### What you need to do:
Report only the number of lines in the following entries where the word "Given" occurs.

### Material to process:

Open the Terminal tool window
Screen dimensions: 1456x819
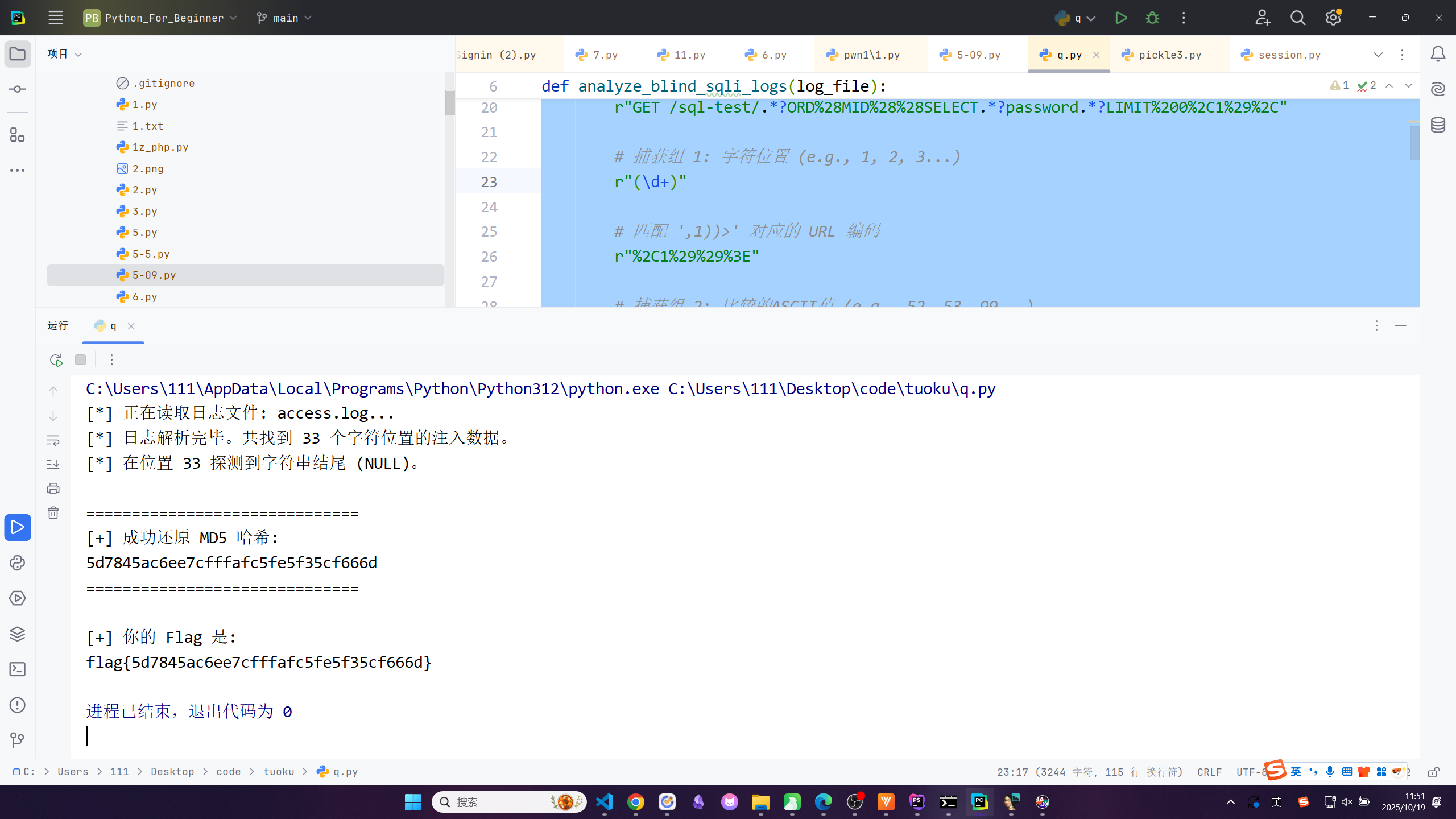[x=17, y=669]
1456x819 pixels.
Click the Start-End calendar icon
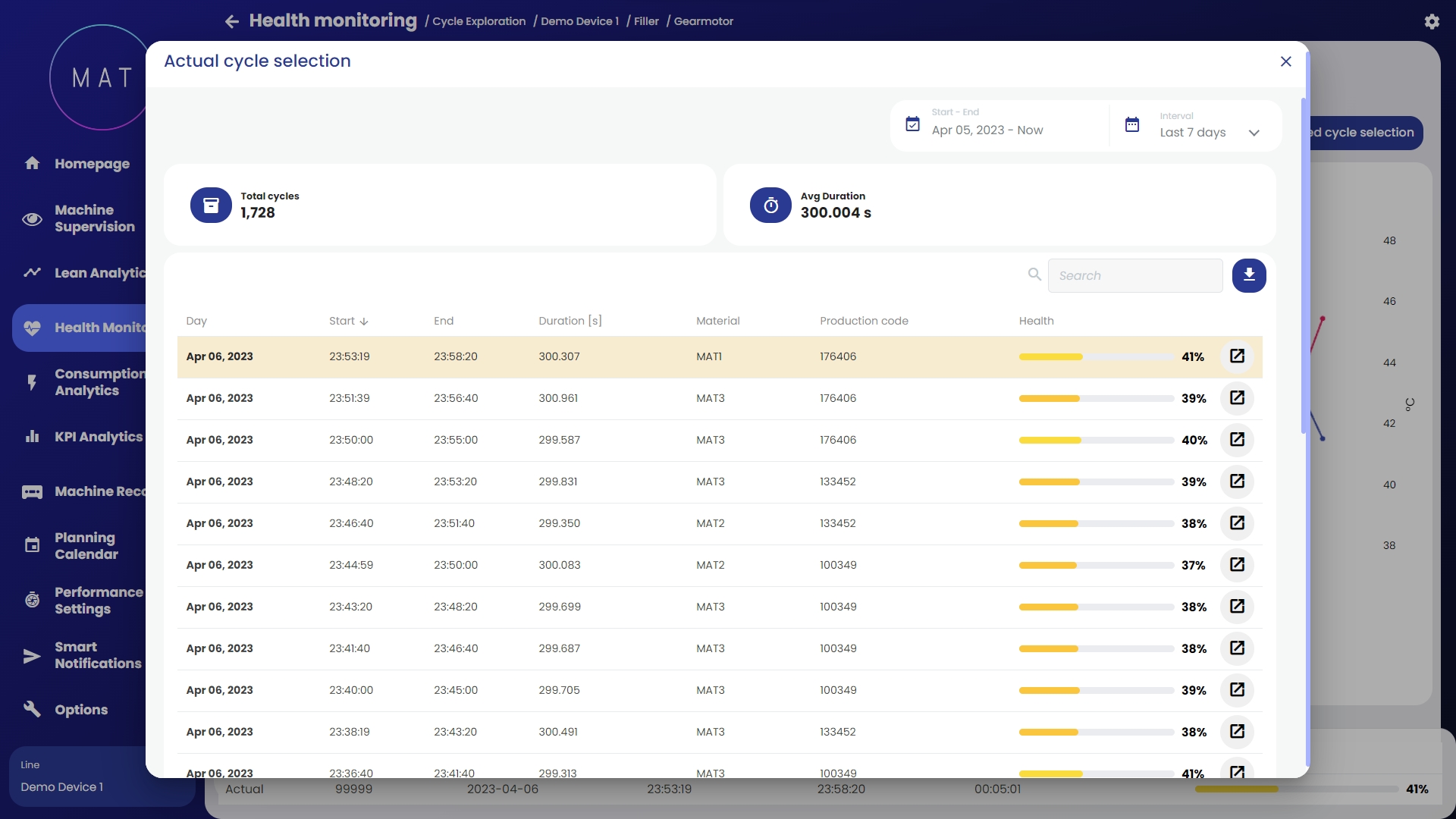913,124
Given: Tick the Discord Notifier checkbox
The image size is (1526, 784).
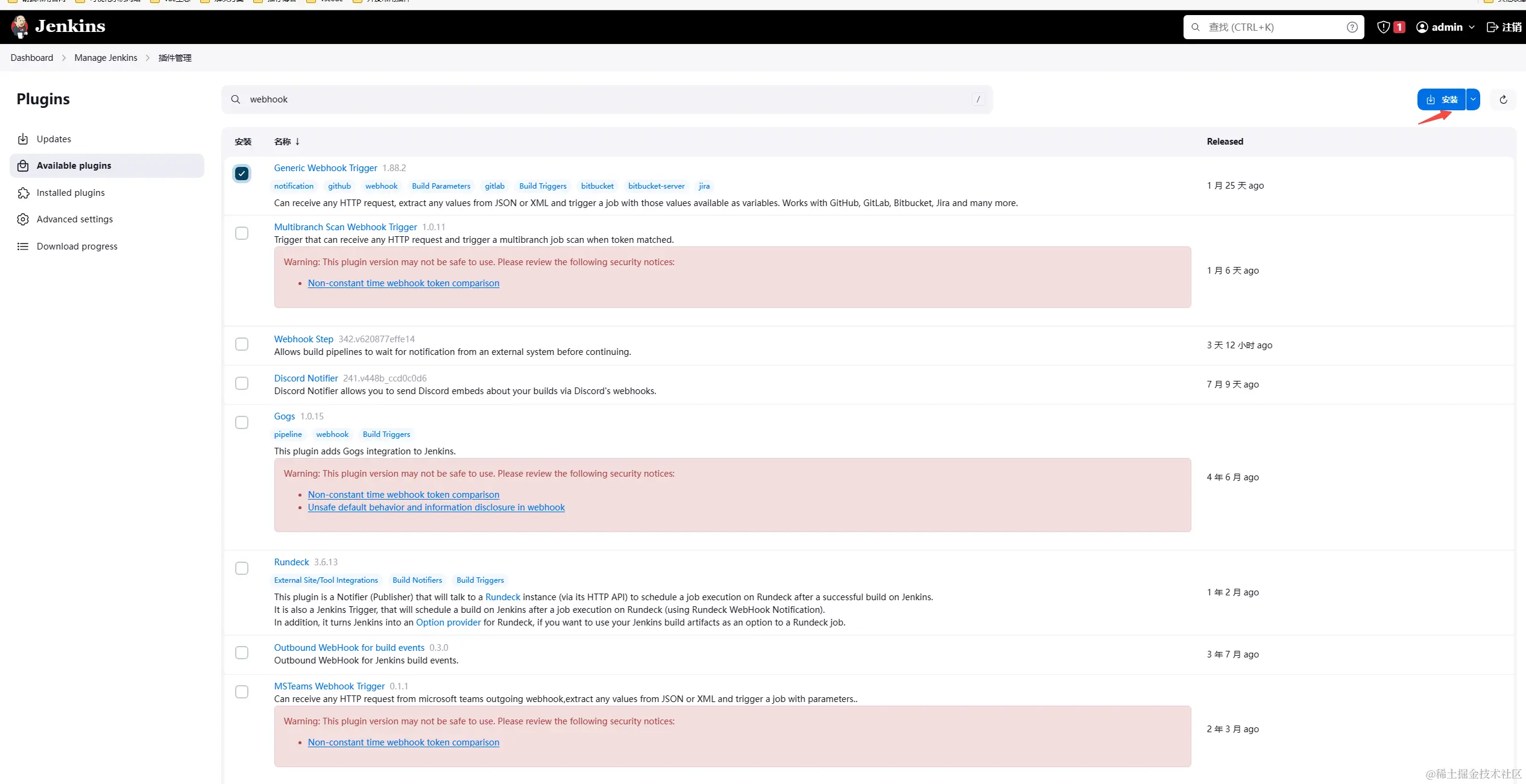Looking at the screenshot, I should [242, 383].
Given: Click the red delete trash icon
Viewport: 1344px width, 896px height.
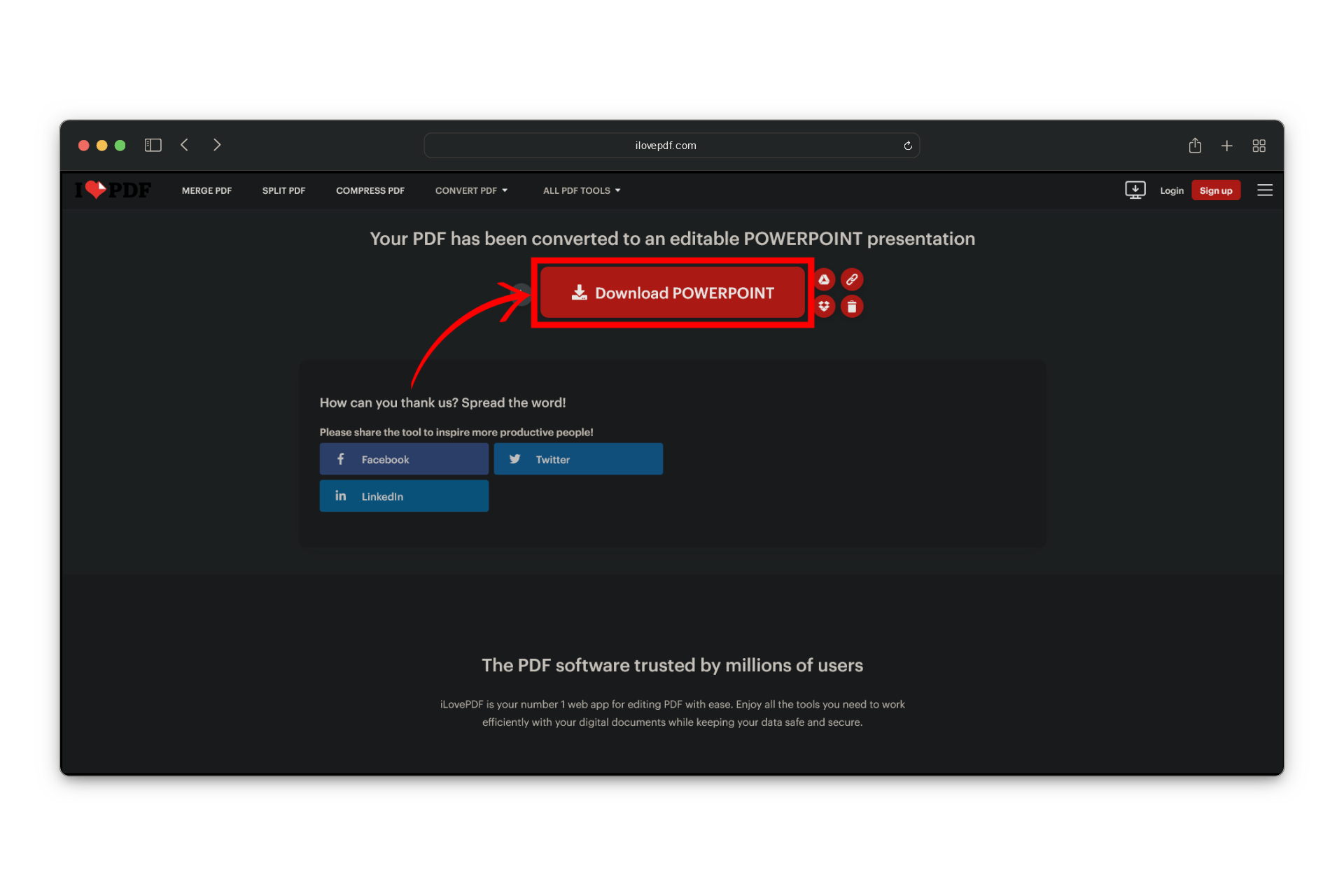Looking at the screenshot, I should point(852,307).
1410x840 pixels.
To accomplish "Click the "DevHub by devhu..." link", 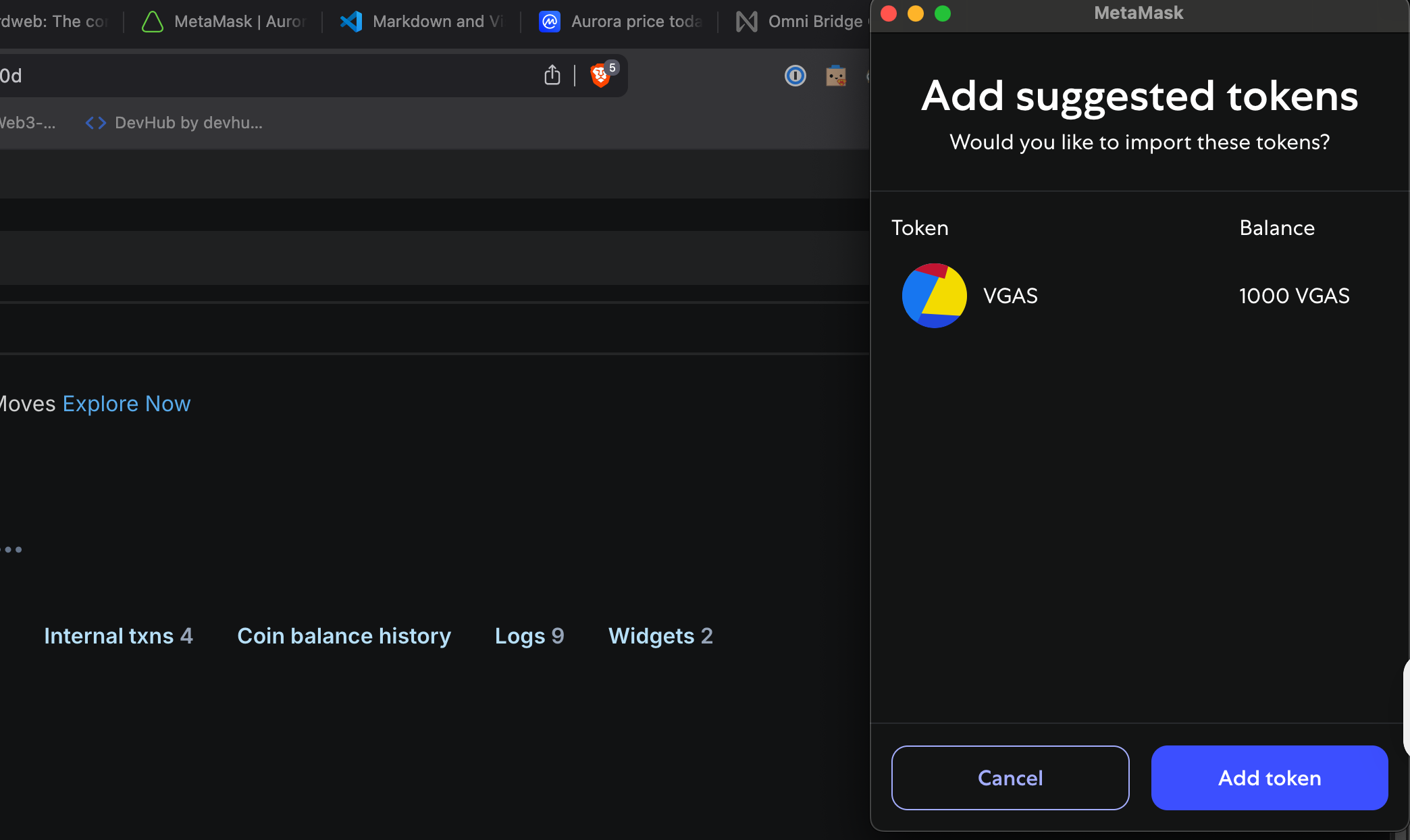I will (x=188, y=122).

### Your solution:
2